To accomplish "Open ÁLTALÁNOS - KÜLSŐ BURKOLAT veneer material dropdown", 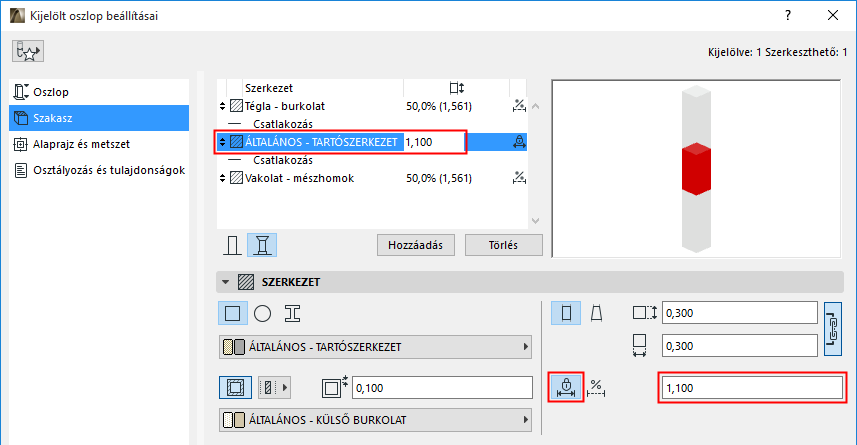I will 375,419.
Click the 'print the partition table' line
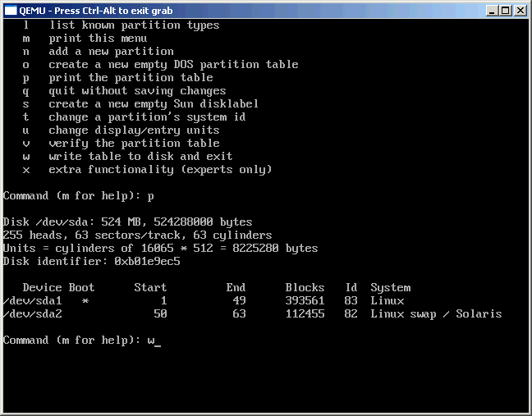This screenshot has height=416, width=532. (x=131, y=78)
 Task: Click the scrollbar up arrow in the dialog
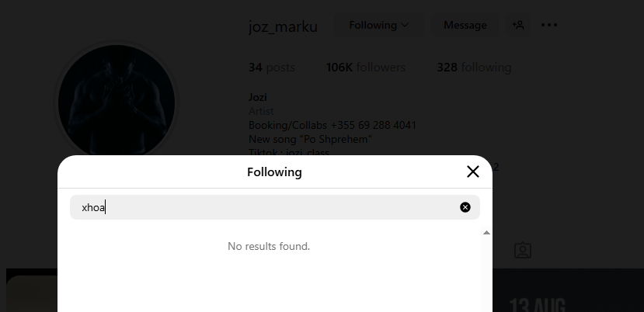[x=487, y=233]
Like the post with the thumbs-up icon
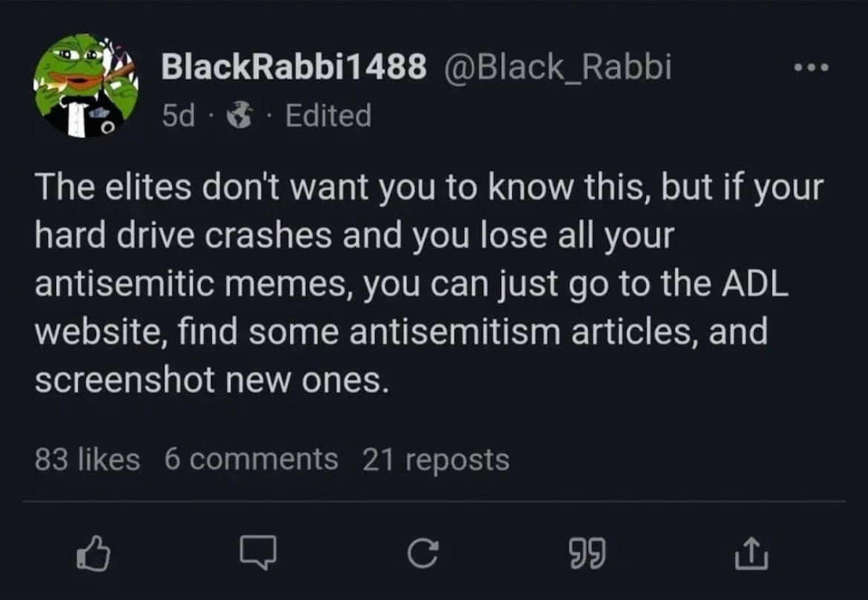The image size is (868, 600). [x=93, y=553]
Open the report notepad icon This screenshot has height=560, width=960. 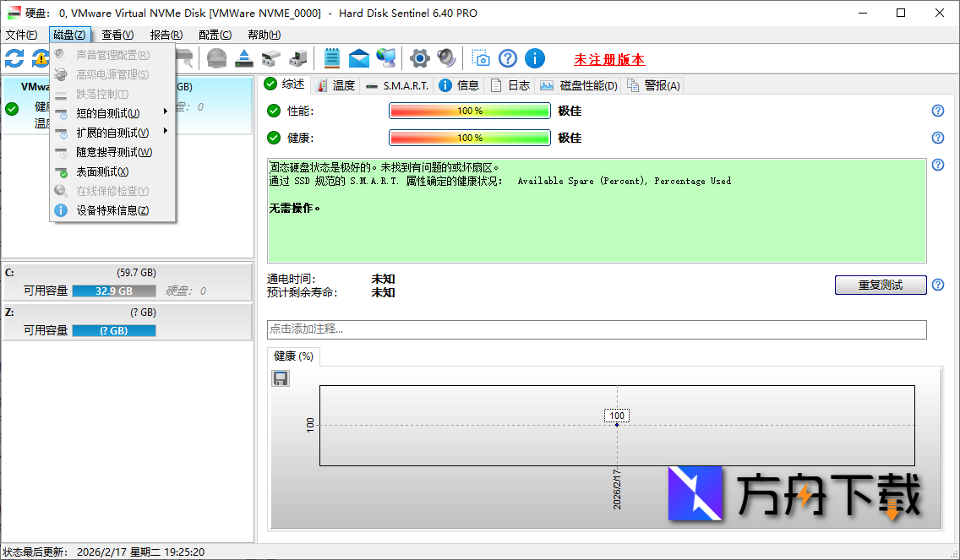331,57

------------------------------

Gather every line of the entries above that contains the string "Click", matching case exactly.

[RESPONSE FOR THIS EXERCISE]
Click the 'print the partition table' line
 Task: Click the scrollbar up arrow in the dialog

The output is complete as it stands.